I've blogged on a number
of previous occasions
about the scope of discovery in ERISA benefit denial cases, especially in light of Met Life v. Glenn
, 128 S.Ct. 2342 (2008). Another aspect of the discussion about the availability of discovery, at least in the Tenth Circuit, are these four factors identified in Weber
and other Tenth Circuit precedent. The first three factors seem to clearly contemplate the need for either the willingness of an insurer to provide information relating to these issues in the mandatory pre-litigation appeal process or discovery once in litigation. Does a claimant need to request information relating to these factors before llitigation begins? If not, can a claimant request that information for the first time in litigation?

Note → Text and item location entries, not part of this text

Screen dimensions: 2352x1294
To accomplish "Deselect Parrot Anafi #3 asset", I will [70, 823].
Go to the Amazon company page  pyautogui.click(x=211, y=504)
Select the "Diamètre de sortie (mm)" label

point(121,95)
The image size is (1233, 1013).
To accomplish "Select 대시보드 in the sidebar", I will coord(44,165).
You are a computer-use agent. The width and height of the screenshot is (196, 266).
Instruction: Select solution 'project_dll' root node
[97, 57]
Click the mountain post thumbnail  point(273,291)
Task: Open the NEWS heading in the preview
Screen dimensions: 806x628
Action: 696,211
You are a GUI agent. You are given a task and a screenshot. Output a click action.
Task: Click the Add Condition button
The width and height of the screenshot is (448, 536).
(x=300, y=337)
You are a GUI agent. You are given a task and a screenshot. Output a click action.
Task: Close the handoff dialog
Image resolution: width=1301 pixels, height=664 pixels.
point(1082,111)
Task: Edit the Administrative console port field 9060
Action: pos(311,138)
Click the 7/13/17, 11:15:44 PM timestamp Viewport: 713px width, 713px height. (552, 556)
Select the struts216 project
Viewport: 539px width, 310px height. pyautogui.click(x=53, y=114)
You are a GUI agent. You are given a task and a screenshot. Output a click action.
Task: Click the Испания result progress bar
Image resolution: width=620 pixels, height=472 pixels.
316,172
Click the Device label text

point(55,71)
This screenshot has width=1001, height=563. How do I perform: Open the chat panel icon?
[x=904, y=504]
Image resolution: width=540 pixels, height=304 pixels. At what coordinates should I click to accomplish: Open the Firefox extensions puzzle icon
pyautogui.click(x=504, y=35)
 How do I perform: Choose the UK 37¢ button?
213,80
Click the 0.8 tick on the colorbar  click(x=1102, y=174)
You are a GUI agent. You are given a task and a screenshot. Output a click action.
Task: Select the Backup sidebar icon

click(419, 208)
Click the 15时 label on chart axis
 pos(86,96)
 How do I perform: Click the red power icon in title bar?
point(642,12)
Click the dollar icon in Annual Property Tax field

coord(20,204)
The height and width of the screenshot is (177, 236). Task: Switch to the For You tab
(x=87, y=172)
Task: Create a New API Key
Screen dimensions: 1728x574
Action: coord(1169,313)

It seems quite evident that if a claimant does request that information in the pre-litigation appeal process and is stonewalled (which is likely to occur), the claimant can conduct discovery on those issues in litigation. Otherwise, how could a court competently consider the identified factors? In light of the fiduciary duty obligations outlined in ERISA that apply to insurers who both administer and pay claims, a good argument can be made that the insurer has an obligation as part of its claims procedure obligations to provide information relating to these factors in its claims file regardless of whether the claimant specifically asks about these factors or not. At least, a fiduciary in the Tenth Circuit would be well advised to follow that practice.